Panit Subdit III Tipikor Ditreskrimsus Polda Jatim, Ipda Aan Dwi Satrio Yudho menerangkan, dalam pelaksanaan, proses pencairan dana tersebut disunat oleh kedua tersangka.
Modusnya, ada beberapa prosedur pembelian bahan material pembangunan dan perabotan mebeler, diwajibkan melalui mekanisme akal-akalan yang ditetapkan kedua tersangka.
Cara kerjanya, khusus untuk pengadaan perabotan mebeler dan atap rangka berbahan besi WF, diwajibkan melalui mekanisme pencairan dana yang dikelola melalui kedua tersangka.
Kedua tersangka menginstruksikan kepada semua kepala sekolah SMK swasta dan negeri untuk memberikan sebagian dari dana alokasi tersebut dengan beragam nilai nominal, kepada para tersangka.
Agar siasat dan akal-akalan para tersangka berjalan mulus, tersangka Syaiful Rachman mengumpulkan semua kepala sekolah SMK negeri dan swasta di sebuah tempat pertemuan untuk melakukan rapat internal.
Di dalam ruang rapat tersebut, para peserta rapat; para kepala sekolah SMK, dilarang membawa ponsel. Artinya, ia menginstruksikan para peserta rapat untuk meletakkan atau menyimpan ponsel miliknya di luar ruangan.
Selama berlangsungnya rapat, Syaiful Rachman memberikan instruksi khusus agar proses pembelian rangka atap dan mebeler dapat dilakukan secara kolektif kepada Eny Rustiana.
"Dalam acara tersebut, para kepala sekolah dikumpulkan oleh kepala dinas, yang pada waktu saat itu.
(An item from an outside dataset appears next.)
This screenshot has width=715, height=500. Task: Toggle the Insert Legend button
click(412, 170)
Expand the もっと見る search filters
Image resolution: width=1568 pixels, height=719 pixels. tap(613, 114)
Diimbau oleh kadis, posnel untuk dikeluarkan atau tidak dimasukkan ke dalam ruang rapat tersebut. Kadis menyampaikan terkait pengadaan atap dan mebeler, nanti dikelola oleh saudara ER," katanya dalam jumpa pers di Ruang Pertemuan Gedung Ditreskrimsus Mapolda Jatim, Kamis (3/8/2023).
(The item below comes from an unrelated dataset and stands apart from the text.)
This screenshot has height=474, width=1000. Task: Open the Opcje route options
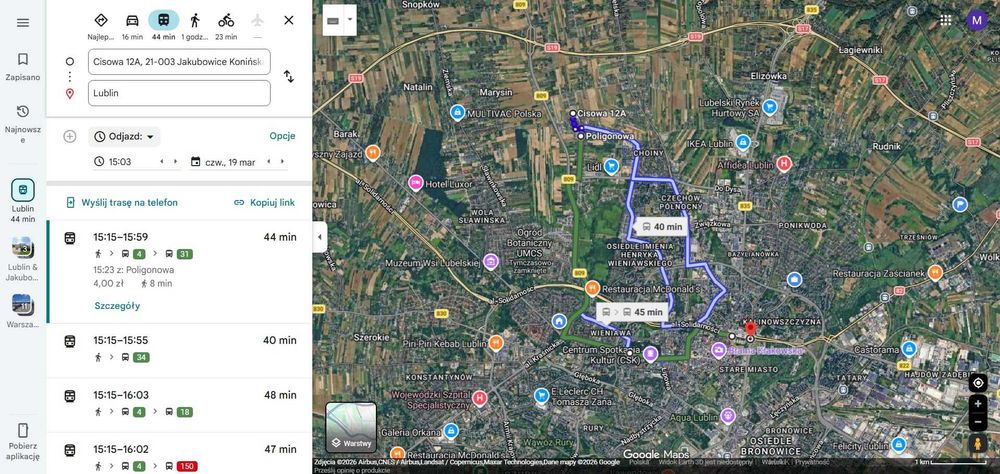[x=283, y=136]
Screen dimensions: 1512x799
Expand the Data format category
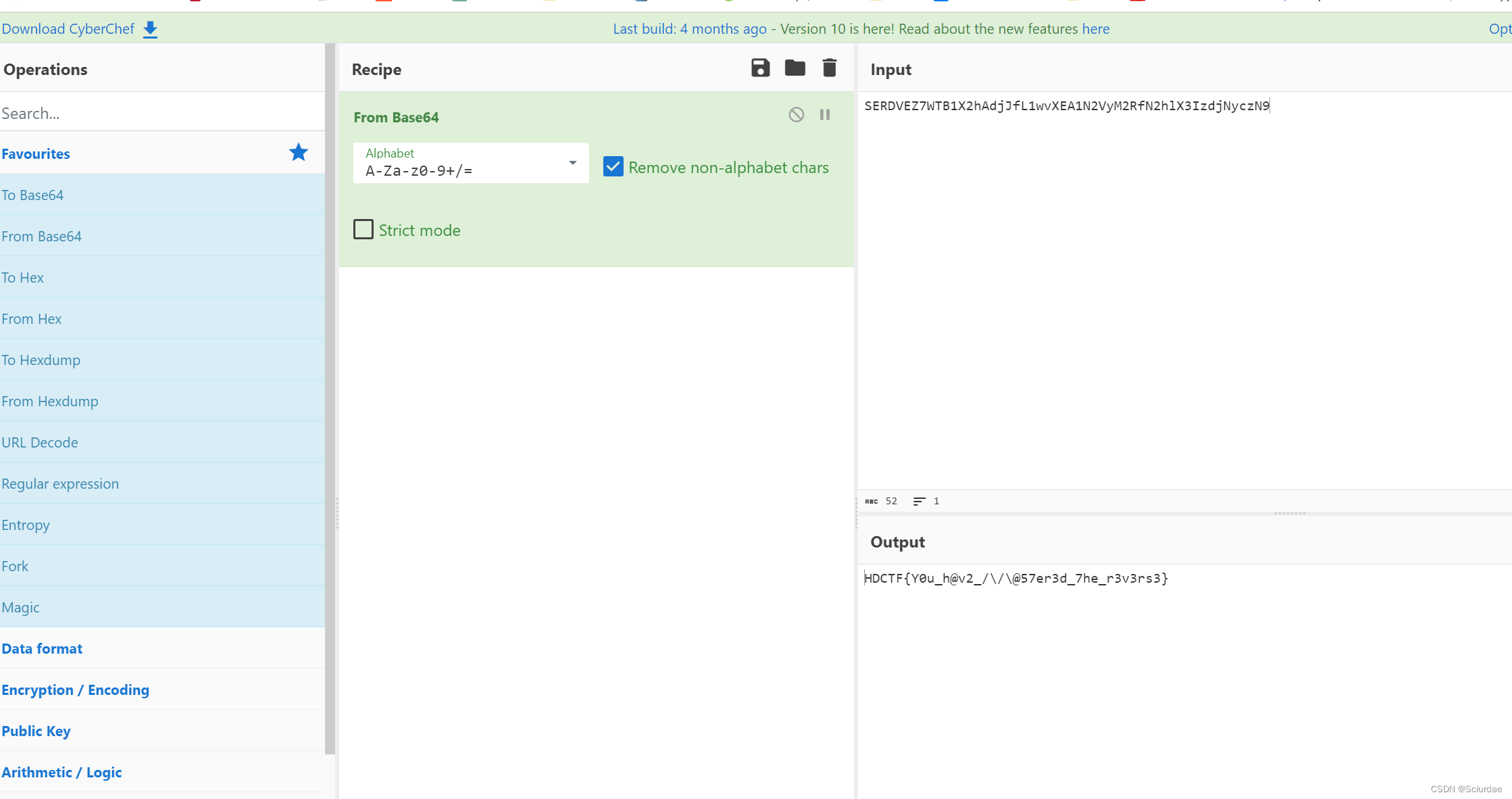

Kemudian, kedua terdakwa, Syaiful Rachman dan Eny Rustiana, dikenakan dakwaan sesuai Pasal 2, subsidair Pasal 3 juncto pasal 18 UU RI No 31 tahun 1999 tentang Pemberantasan Tindak Pidana Korupsi, sebagaimana diubah dengan UU RI No 20 Tahun 2001 Tentang Perubahan atas UU RI No 31 Tahun 1999 Tentang Pemberantasan Tindak Pidana Korupsi, juncto pasal 55 ayat 1 ke-1 KUHP.